Segment Start: Source data
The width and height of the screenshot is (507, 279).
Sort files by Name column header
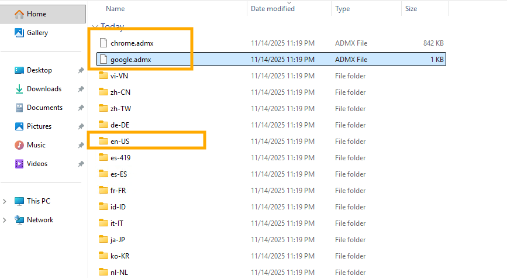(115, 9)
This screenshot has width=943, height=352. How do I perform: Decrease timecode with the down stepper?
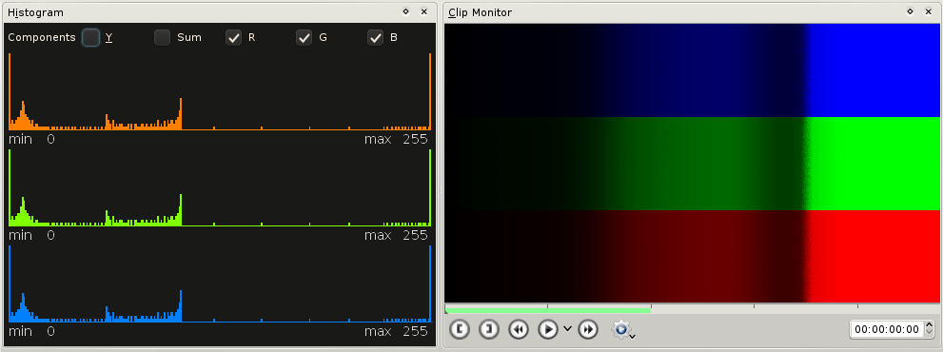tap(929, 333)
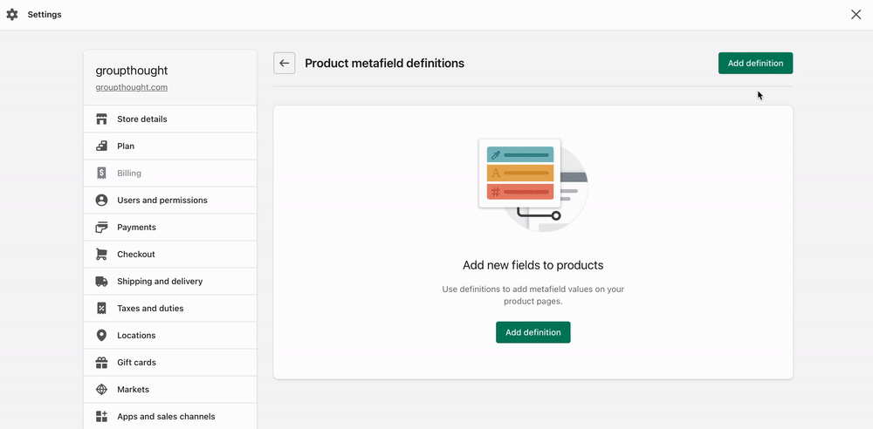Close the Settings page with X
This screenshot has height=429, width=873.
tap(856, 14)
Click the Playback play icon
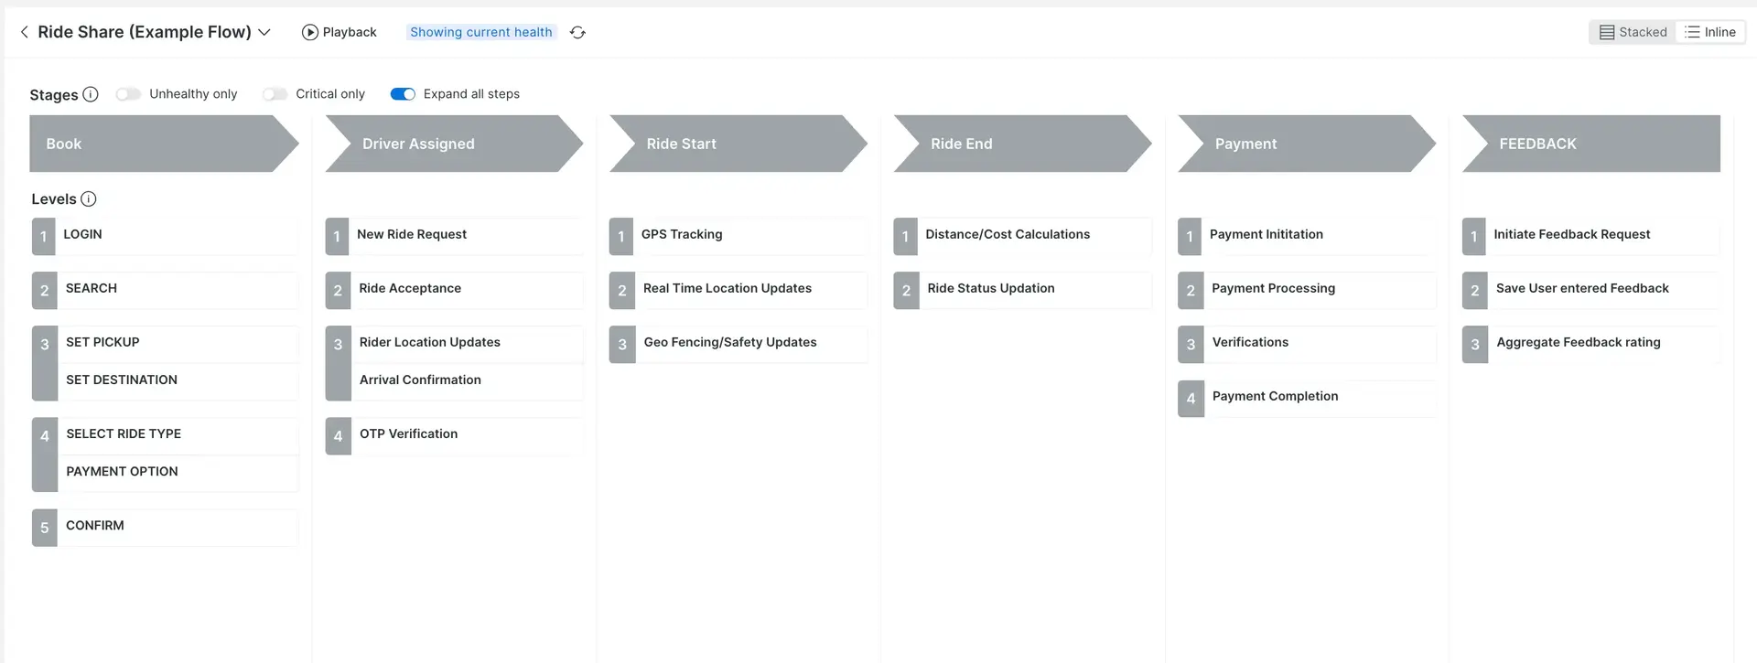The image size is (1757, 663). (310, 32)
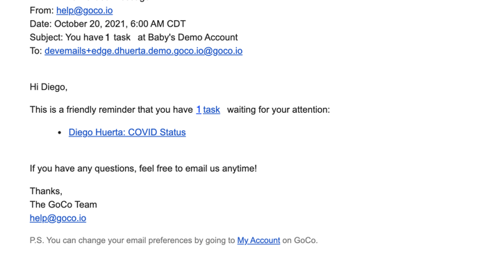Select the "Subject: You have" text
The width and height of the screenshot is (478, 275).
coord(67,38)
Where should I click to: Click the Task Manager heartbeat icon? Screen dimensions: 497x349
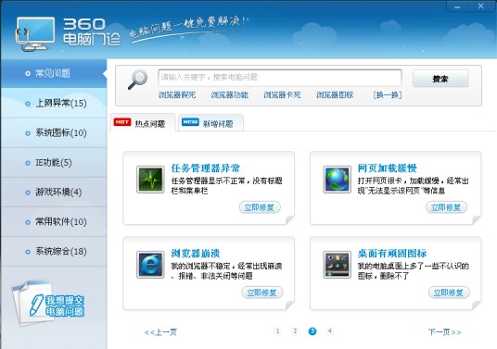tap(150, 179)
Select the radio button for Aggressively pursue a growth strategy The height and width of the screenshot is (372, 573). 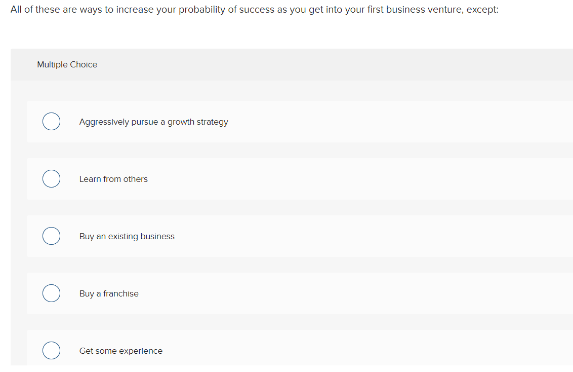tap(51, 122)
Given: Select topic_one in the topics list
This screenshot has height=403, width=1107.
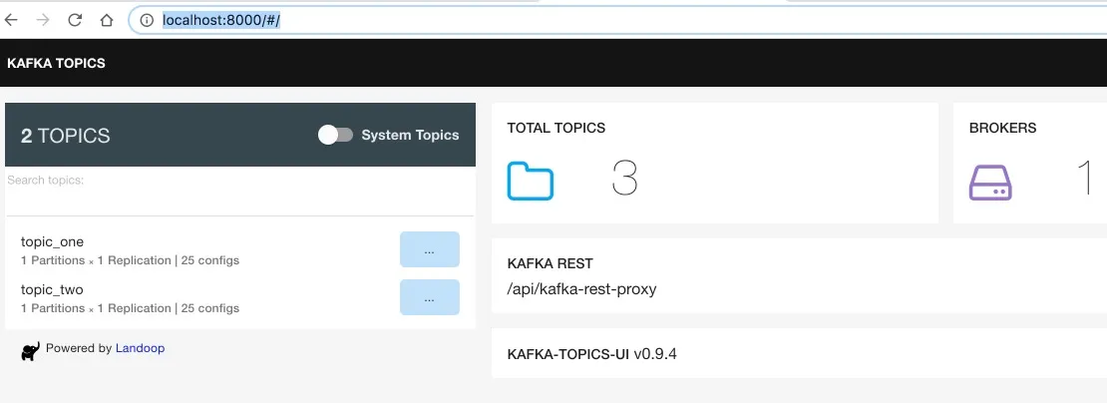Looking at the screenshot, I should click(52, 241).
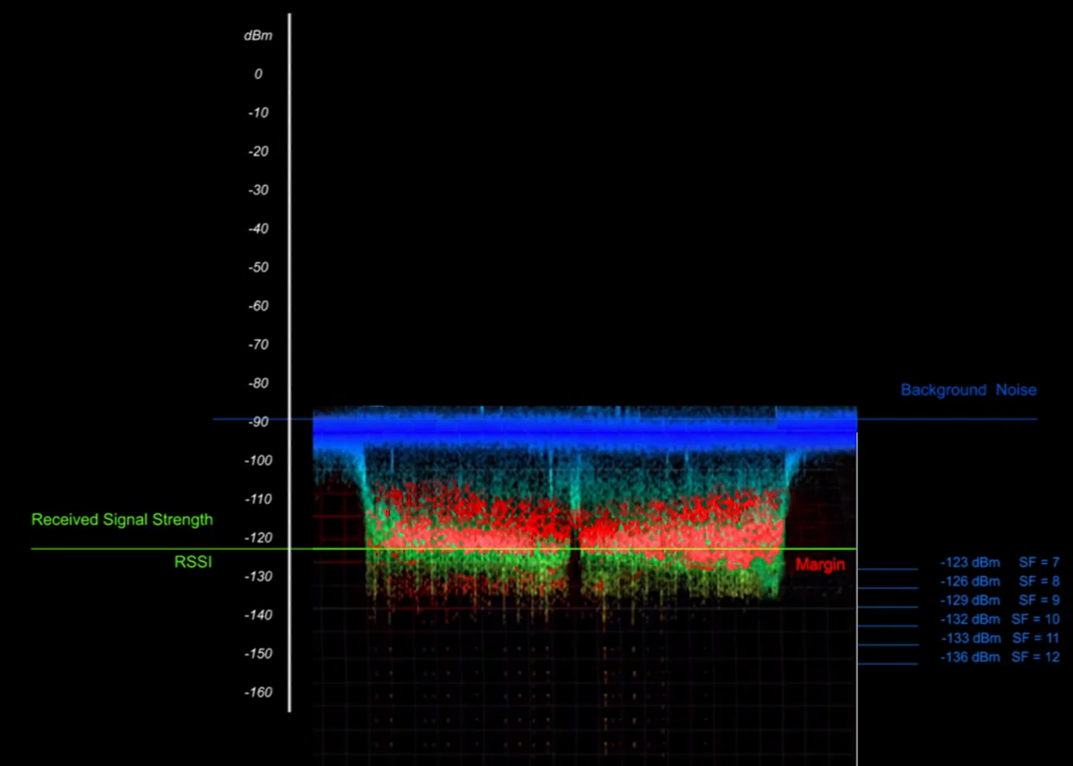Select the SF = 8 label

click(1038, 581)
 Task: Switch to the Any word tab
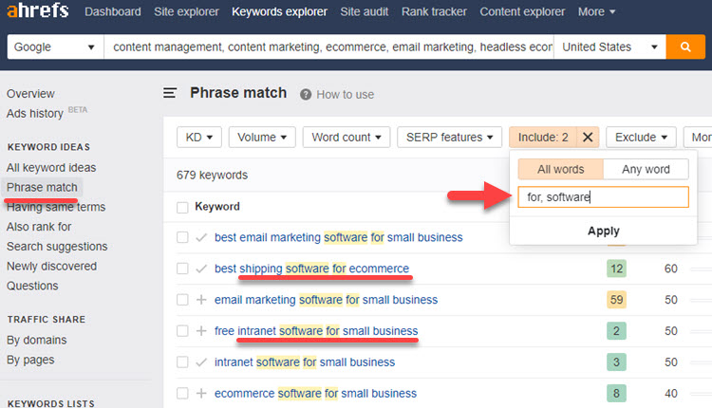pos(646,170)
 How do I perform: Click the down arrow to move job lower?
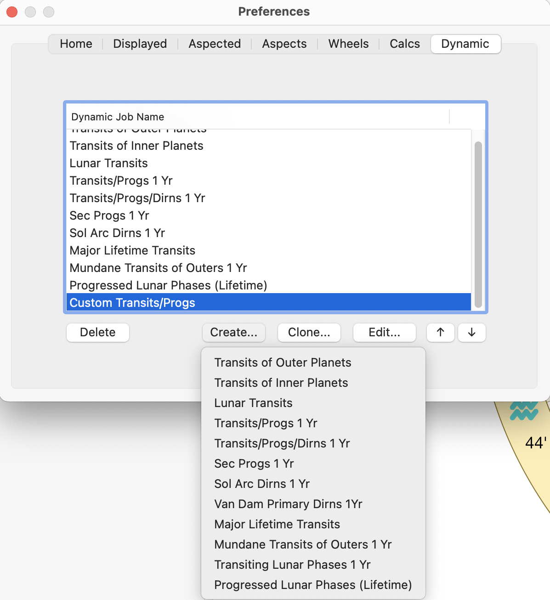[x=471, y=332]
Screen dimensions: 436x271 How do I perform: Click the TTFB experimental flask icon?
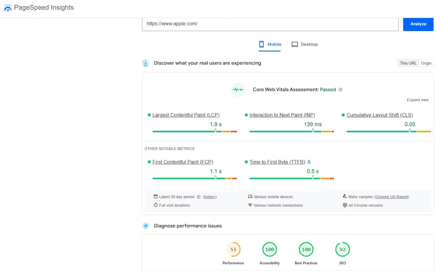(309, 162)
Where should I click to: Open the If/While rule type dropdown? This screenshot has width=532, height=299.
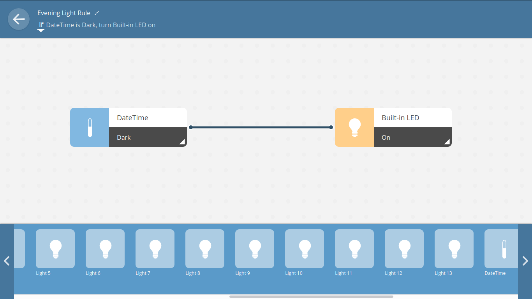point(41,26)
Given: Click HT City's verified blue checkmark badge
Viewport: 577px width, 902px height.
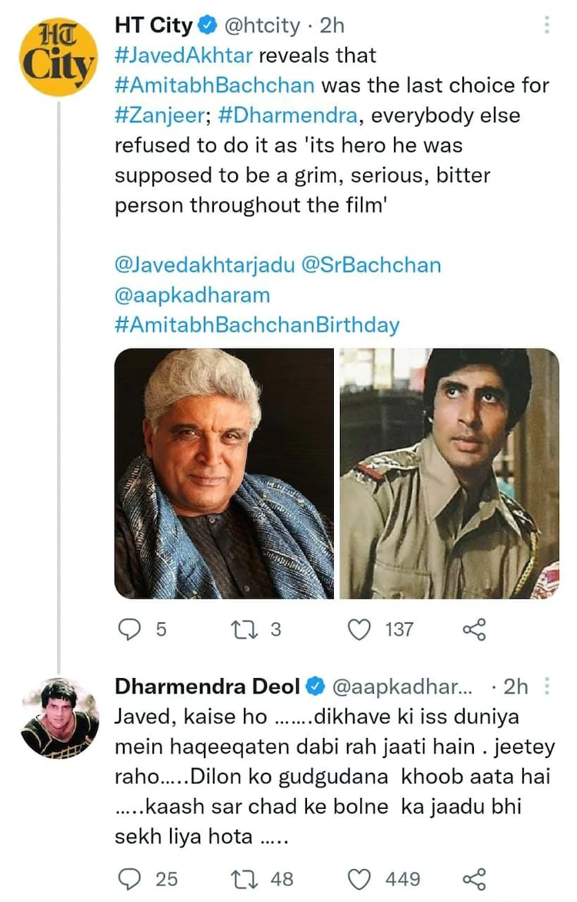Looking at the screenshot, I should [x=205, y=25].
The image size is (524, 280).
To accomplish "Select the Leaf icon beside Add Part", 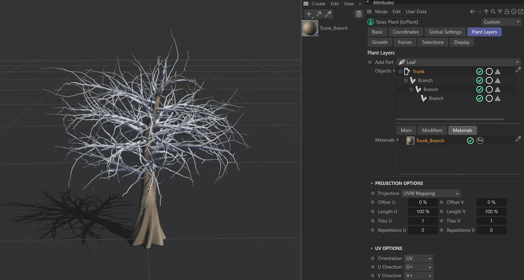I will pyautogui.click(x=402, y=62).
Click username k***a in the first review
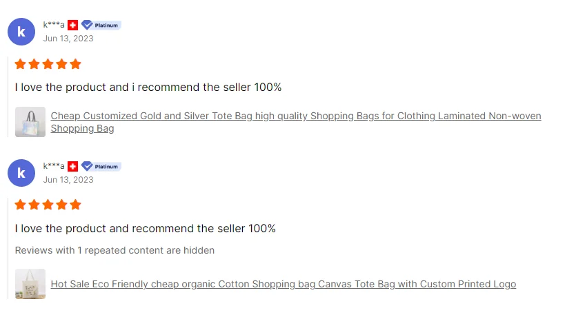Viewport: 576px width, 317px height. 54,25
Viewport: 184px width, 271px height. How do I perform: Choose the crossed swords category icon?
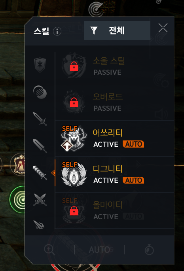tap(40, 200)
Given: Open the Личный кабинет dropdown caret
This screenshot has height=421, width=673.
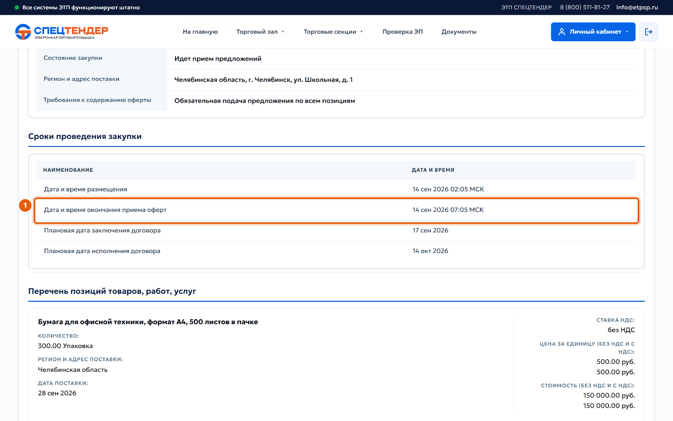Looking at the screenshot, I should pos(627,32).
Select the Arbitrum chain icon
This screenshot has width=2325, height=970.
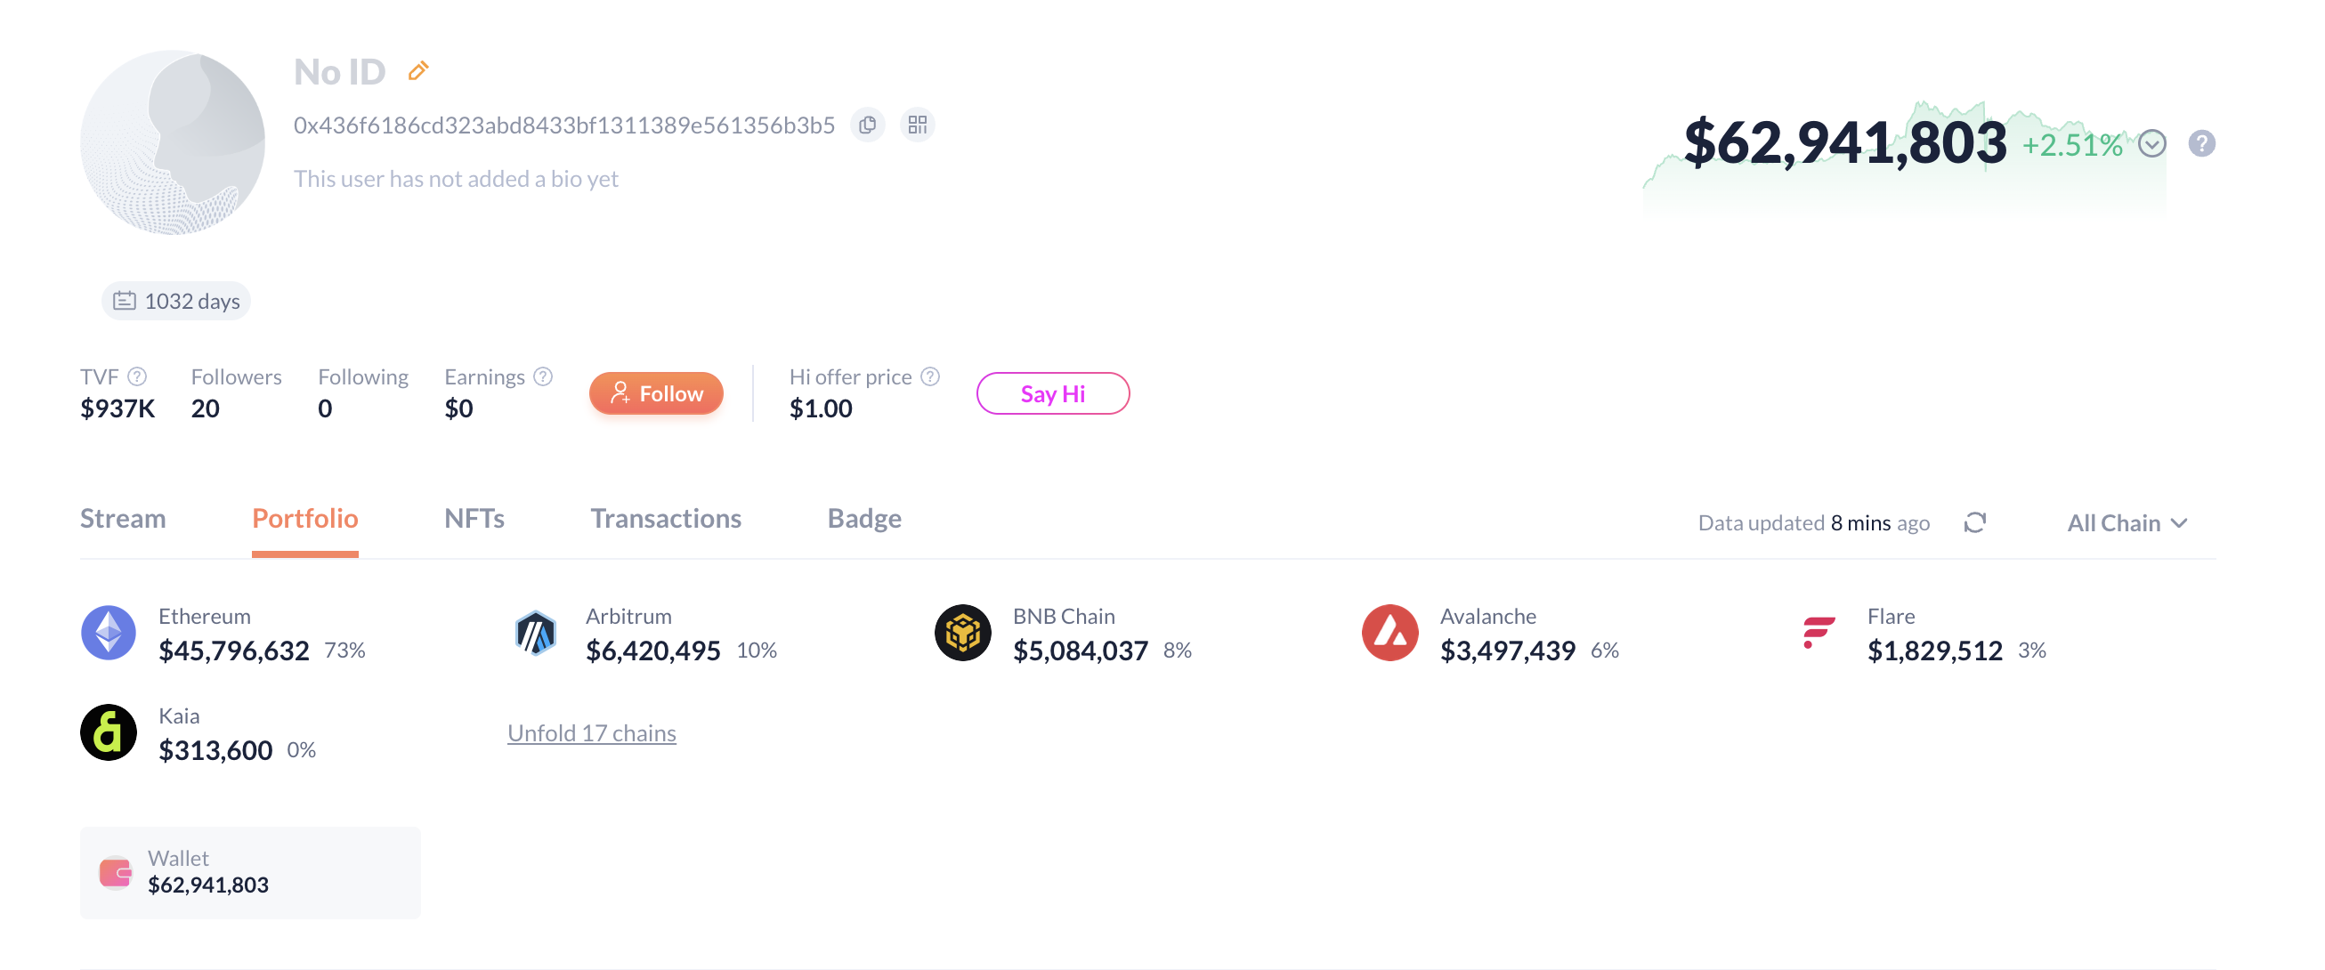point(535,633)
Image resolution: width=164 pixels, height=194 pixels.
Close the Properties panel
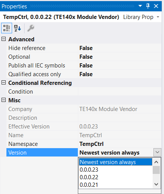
Segment End: Source data
* [Your goal]: Of the lines above, show those in which "Given" appears.

* [Response to this exercise]:
Given: Select topic_one in the topics list
Given: Click HT City's verified blue checkmark badge
Given: Open the Личный кабинет dropdown caret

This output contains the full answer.